Но не только дефиле Маккуина сейчас выглядят непредставимо — всю его моду, сами его вещи невозможно себе представить сегодня. Никакой расхлябанности, никаких перепевов ретро, притом что он всегда работал с силуэтом исторического платья XVIII века, с корсетом и фижмами. Есть такое невозможно затасканное выражение «архитектурный крой», давно уже переставшее что-либо обозначать, но именно он и был у Маккуина, и только у него одного он был настолько жестким, четким, высчитанным до последней вытачки, до последней нитки в разодранном подоле.
Что еще совершенно невозможно представить сейчас на подиуме, так это тот тип сексуальности, которая была у Александра Маккуина. Театрализованной, болезненной, с надломом и гротеском, но при этом устроенной исключительно средствами моделирования и конструирования одежды, которым Маккуин в совершенстве обучился в юности у портных на Севил-роу. А когда пришел в кутюрный дом Givenchy, уже умел сделать пиджак настолько идеально сидящим, так взаимодействующим с телом, что это выглядело невозможно притягательно и эротично. И даже его знаменитые брюки с низкой посадкой, bumster, выглядели прежде всего безупречно сконструированным и сшитым предметом одежды, а уже потом чем-то «секси». Собственно, это отлично видно на примере одного образа из знаменитой коллекции «13», SS99 (той самой, где в финале роботы поливали краской Шалом Харлоу в пышном белом платье) — ангела в этих самых брюках и топе-крыльях, показанного в этом году на выставке «Heavenly Bodies: Fashion and the Catholic Imagination» в Институте костюма в музее Metropolitan. Все, что превратилось в штампы вроде «темный», «провокативный», «сексуальный» и т. д., было у Маккуина посвящено одному — хрупкости, ранимости, опасной доступности и беззащитности и в то же время красоте и стойкости человеческого и особенно женского. Все его корсеты-латы с наложенными на них хирургическими швами, все разорванные на груди кружевные топы, все бинты-бандажи, все метры клубящейся рваной ткани и даже знаменитые невозможные туфли-платформы из коллекции «Платоновская Атлантида» — все эти приемы он использовал для развития этой своей главной и, несомненно, гуманистической идеи. И в этом смысле он был не меньшим провозвестником нынешнего женского реванша, чем его коллега выпускница того же колледжа Saint Martins Фиби Файло.

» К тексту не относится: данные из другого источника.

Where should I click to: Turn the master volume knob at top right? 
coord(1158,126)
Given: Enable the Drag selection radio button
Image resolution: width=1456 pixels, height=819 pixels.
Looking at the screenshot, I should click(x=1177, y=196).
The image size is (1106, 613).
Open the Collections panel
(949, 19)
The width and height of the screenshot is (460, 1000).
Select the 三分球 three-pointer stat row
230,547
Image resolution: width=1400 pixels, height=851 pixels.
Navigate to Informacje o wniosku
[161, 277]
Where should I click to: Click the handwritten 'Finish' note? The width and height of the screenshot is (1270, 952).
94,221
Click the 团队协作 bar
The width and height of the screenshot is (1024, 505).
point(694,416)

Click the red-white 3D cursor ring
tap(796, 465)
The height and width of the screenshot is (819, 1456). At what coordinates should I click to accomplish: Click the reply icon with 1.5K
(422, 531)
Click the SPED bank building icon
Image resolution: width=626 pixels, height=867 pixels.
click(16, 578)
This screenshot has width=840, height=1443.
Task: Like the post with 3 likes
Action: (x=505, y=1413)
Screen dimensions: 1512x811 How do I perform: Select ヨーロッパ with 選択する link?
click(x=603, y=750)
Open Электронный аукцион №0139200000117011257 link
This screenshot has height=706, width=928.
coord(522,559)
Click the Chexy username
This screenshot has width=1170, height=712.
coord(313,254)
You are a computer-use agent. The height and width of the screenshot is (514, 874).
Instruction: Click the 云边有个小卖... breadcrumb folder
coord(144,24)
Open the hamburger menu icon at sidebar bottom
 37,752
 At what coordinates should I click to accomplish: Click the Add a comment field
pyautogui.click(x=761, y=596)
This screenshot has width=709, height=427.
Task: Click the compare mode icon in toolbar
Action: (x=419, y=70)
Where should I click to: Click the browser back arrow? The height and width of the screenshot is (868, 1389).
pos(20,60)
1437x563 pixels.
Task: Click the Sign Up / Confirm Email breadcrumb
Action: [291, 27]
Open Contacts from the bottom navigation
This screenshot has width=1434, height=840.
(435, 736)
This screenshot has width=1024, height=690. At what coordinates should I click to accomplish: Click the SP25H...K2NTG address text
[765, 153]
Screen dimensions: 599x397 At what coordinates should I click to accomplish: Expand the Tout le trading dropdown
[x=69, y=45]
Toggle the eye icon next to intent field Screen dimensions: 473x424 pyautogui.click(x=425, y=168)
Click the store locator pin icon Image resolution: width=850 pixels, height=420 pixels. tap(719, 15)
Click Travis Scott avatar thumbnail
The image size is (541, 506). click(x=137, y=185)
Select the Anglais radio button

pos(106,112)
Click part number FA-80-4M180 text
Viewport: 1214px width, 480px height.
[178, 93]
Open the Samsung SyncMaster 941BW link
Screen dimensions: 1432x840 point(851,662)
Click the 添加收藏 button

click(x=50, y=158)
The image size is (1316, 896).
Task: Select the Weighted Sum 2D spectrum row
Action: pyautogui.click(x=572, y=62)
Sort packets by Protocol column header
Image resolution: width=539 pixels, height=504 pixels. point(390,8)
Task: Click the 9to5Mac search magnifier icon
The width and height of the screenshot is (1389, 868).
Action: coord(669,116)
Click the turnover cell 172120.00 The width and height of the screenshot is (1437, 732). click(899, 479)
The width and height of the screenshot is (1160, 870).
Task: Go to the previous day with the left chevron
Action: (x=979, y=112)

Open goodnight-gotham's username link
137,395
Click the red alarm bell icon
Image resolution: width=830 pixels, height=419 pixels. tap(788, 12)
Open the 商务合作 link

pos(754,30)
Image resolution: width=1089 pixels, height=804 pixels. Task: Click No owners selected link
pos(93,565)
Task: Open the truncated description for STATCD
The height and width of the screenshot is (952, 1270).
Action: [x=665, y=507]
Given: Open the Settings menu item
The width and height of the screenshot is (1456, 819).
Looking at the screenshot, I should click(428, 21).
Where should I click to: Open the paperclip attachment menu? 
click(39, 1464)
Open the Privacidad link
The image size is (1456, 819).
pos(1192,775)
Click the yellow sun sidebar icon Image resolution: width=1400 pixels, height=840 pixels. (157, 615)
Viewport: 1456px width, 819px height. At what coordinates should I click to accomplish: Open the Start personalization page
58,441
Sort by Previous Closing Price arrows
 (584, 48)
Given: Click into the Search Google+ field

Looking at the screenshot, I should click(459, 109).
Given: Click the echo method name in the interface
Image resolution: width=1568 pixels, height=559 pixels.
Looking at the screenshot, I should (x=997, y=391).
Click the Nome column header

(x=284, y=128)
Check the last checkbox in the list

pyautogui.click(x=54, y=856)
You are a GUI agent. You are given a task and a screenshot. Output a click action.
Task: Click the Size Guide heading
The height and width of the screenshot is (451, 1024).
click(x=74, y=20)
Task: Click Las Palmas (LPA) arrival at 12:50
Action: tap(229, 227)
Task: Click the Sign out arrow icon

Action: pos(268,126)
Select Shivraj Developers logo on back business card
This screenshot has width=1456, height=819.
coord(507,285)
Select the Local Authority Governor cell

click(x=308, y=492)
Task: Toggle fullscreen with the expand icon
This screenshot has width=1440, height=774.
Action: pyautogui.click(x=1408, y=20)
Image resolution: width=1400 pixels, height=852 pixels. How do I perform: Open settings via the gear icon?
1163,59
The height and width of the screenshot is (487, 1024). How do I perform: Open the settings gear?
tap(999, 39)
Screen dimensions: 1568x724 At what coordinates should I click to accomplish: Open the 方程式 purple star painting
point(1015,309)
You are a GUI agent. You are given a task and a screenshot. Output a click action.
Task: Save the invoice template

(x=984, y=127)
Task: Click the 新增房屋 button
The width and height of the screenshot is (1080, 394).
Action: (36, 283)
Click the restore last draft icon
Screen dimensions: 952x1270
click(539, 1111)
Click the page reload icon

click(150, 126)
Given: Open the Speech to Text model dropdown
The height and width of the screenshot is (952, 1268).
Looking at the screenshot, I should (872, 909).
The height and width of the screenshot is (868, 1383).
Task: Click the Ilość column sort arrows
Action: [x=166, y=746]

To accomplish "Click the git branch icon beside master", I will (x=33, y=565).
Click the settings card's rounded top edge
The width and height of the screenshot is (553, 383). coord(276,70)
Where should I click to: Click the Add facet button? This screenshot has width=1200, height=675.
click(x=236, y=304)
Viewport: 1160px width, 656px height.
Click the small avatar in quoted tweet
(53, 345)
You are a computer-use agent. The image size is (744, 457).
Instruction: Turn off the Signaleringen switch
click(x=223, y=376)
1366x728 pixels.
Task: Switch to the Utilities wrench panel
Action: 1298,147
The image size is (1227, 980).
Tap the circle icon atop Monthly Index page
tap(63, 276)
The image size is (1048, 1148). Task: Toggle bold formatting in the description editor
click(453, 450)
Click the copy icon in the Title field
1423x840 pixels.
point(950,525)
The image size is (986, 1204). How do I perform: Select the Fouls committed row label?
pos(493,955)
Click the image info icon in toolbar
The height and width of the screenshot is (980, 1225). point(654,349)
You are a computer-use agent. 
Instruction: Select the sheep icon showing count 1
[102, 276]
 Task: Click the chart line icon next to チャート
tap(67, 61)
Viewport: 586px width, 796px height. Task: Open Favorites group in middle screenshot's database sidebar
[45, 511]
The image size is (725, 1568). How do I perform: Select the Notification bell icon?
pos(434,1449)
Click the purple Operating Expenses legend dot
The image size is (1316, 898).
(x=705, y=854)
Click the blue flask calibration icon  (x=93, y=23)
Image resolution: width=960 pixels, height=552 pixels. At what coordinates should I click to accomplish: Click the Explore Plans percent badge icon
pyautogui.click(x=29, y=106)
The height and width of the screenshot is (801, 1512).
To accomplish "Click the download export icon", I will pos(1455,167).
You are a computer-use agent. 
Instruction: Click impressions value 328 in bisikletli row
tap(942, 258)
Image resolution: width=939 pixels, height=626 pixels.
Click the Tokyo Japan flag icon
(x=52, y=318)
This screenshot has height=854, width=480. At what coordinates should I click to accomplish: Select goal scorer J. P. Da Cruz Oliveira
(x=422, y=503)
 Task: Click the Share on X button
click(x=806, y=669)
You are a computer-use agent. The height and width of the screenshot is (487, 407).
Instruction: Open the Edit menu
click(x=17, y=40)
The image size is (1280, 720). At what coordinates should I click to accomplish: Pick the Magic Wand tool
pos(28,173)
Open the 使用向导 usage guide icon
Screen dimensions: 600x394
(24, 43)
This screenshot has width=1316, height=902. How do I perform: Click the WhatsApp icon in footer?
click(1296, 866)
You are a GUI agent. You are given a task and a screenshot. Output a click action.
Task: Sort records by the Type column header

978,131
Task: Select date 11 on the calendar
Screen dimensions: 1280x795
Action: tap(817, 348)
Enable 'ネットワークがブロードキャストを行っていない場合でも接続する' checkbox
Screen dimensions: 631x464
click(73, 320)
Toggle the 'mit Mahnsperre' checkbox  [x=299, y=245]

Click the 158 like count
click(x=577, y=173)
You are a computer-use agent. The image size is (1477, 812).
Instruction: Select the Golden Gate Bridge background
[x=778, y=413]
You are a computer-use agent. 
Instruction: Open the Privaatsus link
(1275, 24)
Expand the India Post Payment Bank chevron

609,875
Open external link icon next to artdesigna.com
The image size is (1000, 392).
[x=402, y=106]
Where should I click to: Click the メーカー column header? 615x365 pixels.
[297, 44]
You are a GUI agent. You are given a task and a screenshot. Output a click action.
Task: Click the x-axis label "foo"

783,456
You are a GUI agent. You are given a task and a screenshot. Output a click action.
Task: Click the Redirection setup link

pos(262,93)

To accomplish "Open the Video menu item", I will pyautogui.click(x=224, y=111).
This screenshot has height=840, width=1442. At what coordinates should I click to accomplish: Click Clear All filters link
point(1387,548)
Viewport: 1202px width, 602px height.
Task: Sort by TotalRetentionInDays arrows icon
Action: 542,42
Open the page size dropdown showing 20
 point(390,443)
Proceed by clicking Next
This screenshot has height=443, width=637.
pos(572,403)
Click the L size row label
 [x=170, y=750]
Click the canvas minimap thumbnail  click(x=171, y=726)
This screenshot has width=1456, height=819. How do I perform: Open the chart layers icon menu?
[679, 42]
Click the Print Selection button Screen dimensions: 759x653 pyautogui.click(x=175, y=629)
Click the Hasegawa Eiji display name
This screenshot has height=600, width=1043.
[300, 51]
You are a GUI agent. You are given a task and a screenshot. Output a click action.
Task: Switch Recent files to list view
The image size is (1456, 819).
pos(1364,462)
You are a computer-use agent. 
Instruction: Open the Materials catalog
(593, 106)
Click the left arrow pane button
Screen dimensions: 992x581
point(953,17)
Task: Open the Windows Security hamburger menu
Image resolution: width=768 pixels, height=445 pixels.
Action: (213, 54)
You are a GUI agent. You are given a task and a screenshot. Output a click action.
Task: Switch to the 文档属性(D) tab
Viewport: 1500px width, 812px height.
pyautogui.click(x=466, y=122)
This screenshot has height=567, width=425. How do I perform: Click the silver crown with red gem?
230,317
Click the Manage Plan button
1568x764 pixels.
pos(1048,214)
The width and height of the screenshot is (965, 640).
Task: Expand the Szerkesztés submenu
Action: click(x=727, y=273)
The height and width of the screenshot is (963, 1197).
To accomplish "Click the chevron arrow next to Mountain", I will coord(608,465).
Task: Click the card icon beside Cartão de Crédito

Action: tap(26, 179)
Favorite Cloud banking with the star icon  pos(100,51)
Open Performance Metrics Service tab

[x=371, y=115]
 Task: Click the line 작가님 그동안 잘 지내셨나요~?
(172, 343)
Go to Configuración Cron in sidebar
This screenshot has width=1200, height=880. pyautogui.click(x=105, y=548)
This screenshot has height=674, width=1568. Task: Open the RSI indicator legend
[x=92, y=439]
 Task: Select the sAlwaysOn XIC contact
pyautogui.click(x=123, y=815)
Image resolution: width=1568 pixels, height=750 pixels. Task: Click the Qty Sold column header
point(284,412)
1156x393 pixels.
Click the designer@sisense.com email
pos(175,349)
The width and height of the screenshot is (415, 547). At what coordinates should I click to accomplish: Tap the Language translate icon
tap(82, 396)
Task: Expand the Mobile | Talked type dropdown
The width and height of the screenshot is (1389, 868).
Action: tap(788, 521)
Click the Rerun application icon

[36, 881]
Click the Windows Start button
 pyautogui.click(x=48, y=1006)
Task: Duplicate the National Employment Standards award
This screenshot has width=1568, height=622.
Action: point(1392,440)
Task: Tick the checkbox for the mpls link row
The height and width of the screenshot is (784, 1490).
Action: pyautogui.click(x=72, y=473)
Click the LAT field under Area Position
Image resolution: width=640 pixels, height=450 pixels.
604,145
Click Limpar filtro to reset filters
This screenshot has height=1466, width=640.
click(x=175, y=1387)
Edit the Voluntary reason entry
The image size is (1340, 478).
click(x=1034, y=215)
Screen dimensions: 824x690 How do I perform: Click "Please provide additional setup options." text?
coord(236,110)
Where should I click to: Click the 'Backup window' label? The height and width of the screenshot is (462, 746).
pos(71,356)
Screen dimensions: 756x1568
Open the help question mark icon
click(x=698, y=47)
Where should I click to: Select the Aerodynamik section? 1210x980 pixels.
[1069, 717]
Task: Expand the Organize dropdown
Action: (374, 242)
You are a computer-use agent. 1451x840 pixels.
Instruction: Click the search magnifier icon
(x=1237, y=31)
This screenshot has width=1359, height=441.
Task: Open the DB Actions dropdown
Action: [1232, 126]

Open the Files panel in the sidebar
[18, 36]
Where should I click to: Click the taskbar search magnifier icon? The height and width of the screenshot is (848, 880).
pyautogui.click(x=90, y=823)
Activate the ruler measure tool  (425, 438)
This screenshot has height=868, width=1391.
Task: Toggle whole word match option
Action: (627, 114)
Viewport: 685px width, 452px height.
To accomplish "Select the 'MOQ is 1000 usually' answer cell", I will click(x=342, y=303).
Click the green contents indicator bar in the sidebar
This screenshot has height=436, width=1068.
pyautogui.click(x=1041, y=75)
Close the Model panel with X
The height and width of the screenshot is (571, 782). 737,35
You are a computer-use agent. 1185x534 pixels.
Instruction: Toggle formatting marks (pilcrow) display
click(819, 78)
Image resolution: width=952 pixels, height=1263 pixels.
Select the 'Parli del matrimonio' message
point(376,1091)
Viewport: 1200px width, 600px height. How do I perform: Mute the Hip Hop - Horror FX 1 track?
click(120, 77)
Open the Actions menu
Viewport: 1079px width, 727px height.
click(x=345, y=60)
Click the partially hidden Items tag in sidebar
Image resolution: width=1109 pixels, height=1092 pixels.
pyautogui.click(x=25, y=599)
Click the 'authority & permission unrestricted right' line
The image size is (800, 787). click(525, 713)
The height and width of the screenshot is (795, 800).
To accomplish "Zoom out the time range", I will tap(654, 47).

Ничего подобного тому грандиозному перформансу, которым было все творчество Ли Александра Маккуина, сейчас, конечно, быть не может. Но мода движется непрямыми путями: как появление самого Маккуина было внезапным и ничем не предсказанным, так и сегодня мы совершенно не в состоянии предсказать, что будет через несколько лет. Но тем более поучительно посмотреть, как это было тогда и какой в принципе мода может быть.